In the MARC format most fields have the same structure, they start with their id and then there are one or more subfield values. But there are exceptions like field 008 mentioned above which contains the language indicator in the characters 39 to 41, so this has to be handled separately:
- function parse_usmarc_string($record){
- $ret = array();
- // there was a case where angle brackets interfered
- $record = str_replace(array("<", ">"), array("",""), $record);
- $record = utf8_decode($record);
- // split the returned fields at their separation character (newline)
- $record = explode("\n",$record);
- //examine each line for wanted information (see USMARC spec for details)
- foreach($record as $category){
- // subfield indicators are preceded by a $ sign
- $parts = explode("$", $category);
- // remove leading and trailing spaces
- array_walk($parts, "custom_trim");
- // the first value holds the field id,
- // depending on the desired info a certain subfield value is retrieved
- switch(substr($parts[0],0,3)){
- case "008" : $ret["language"] = substr($parts[0],39,3); break;
- case "020" : $ret["isbn"] = get_subfield_value($parts,"a"); break;
- case "022" : $ret["issn"] = get_subfield_value($parts,"a"); break;
- case "100" : $ret["author"] = get_subfield_value($parts,"a"); break;
- case "245" : $ret["titel"] = get_subfield_value($parts,"a");
- $ret["subtitel"] = get_subfield_value($parts,"b"); break;
- case "250" : $ret["edition"] = get_subfield_value($parts,"a"); break;
- case "260" : $ret["pub_date"] = get_subfield_value($parts,"c");
- $ret["pub_place"] = get_subfield_value($parts,"a");
- $ret["publisher"] = get_subfield_value($parts,"b"); break;
- case "300" : $ret["extent"] = get_subfield_value($parts,"a");
- $ext_b = get_subfield_value($parts,"b");
- $ret["extent"] .= ($ext_b != "") ? (" : " . $ext_b) : "";
- break;
- case "490" : $ret["series"] = get_subfield_value($parts,"a"); break;
- case "502" : $ret["diss_note"] = get_subfield_value($parts,"a"); break;
- case "700" : $ret["editor"] = get_subfield_value($parts,"a"); break;
- }
- }
- return $ret;
- }
- // fetches the value of a certain subfield given its label
- function get_subfield_value($parts, $subfield_label){
- $ret = "";
- foreach ($parts as $subfield)
- if(substr($subfield,0,1) == $subfield_label)
- $ret = substr($subfield,2);
- return $ret;
- }
- // wrapper function for trim to pass it to array_walk
- function custom_trim(& $value, & $key){
- $value = trim($value);
- }
Conclusion
Z39.50 and its implementations lack convenient handling of result records by delivering them via (better) structured formats, e.g. using XML and an appropriate DTD. Although Wikipedia says there is development towards this, it seems not to be adopted so far.
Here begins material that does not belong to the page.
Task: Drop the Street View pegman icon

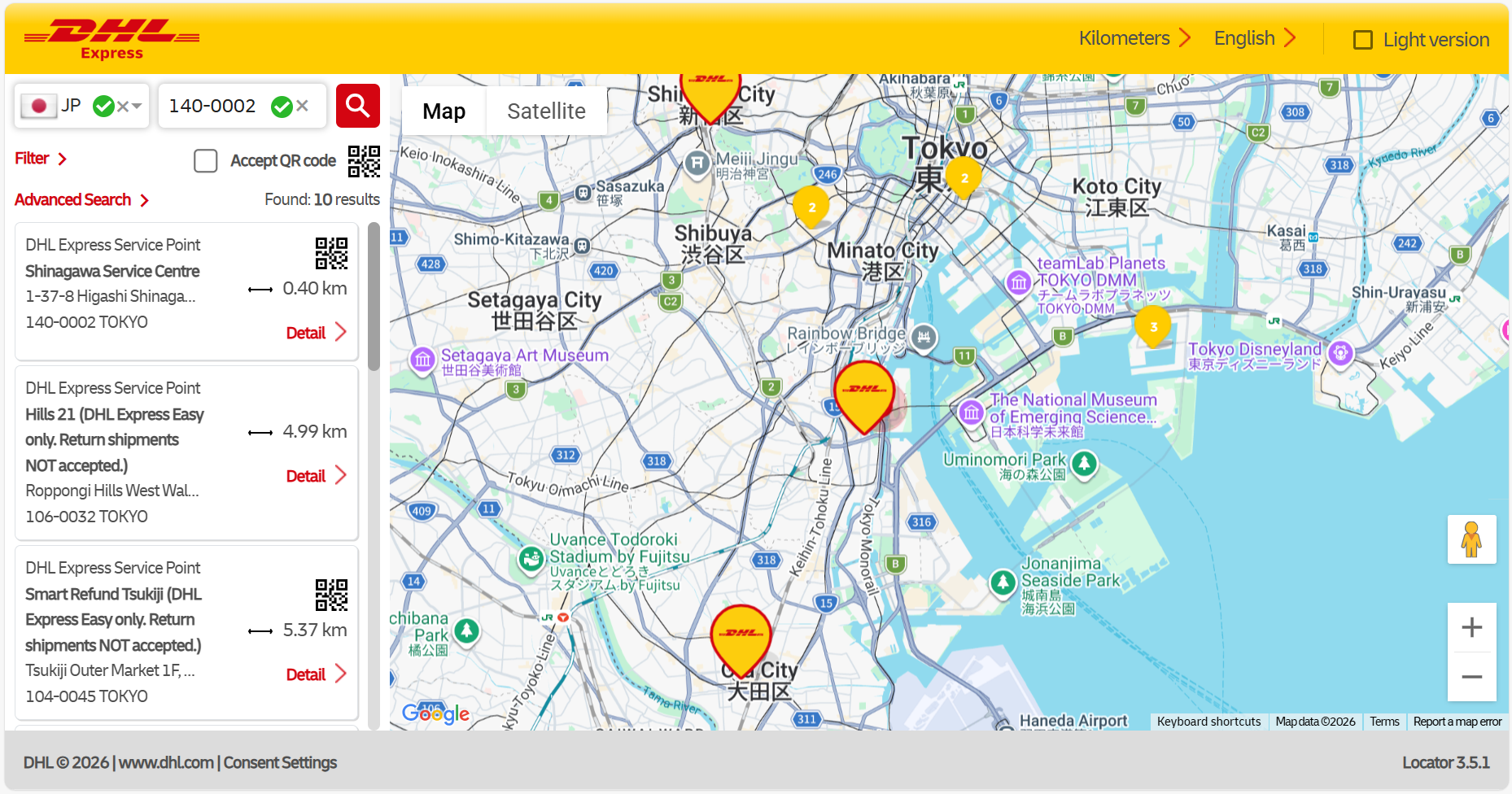Action: click(x=1470, y=539)
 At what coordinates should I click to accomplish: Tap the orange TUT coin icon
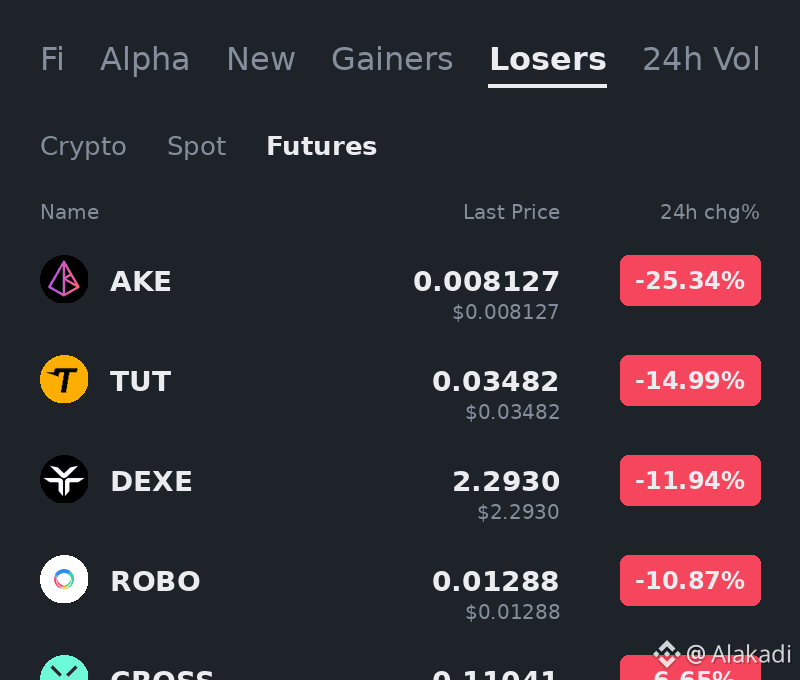[x=64, y=379]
With e.g. the Google Books API you get results already structured in associative arrays so you don’t need to parse it on your own. But if you have no choice and must work with Z39.50 then this might help taking the first steps.
Moin Jonas,
danke für den Artikel, sind im Moment kurz vor dem Release von ELTAB 2.0, Z39/50 ist eines der letzten Dinge die noch fehlen! Bin beim googlen nach „z3950 yaz mab“ dann auf deinen Blogeintrag gestoßen, der hilft mir jetzt hoffentlich weiter 🙂
Viele Grüße,
Gero
Cool dass ELTAB überlebt hat und jetzt aus dem Prototyp ein richtiges System wird. 🙂
Aber ihr habt ja auch den kompletten Source-Code mit dem das gemacht wird. Wobei der vermutlich nicht so viele Erklärungen hat… 😛
Genau, die Erklärungen sind sehr hilfreich! Ja es hat überlebt und wir haben ständig neue Benutzer 🙂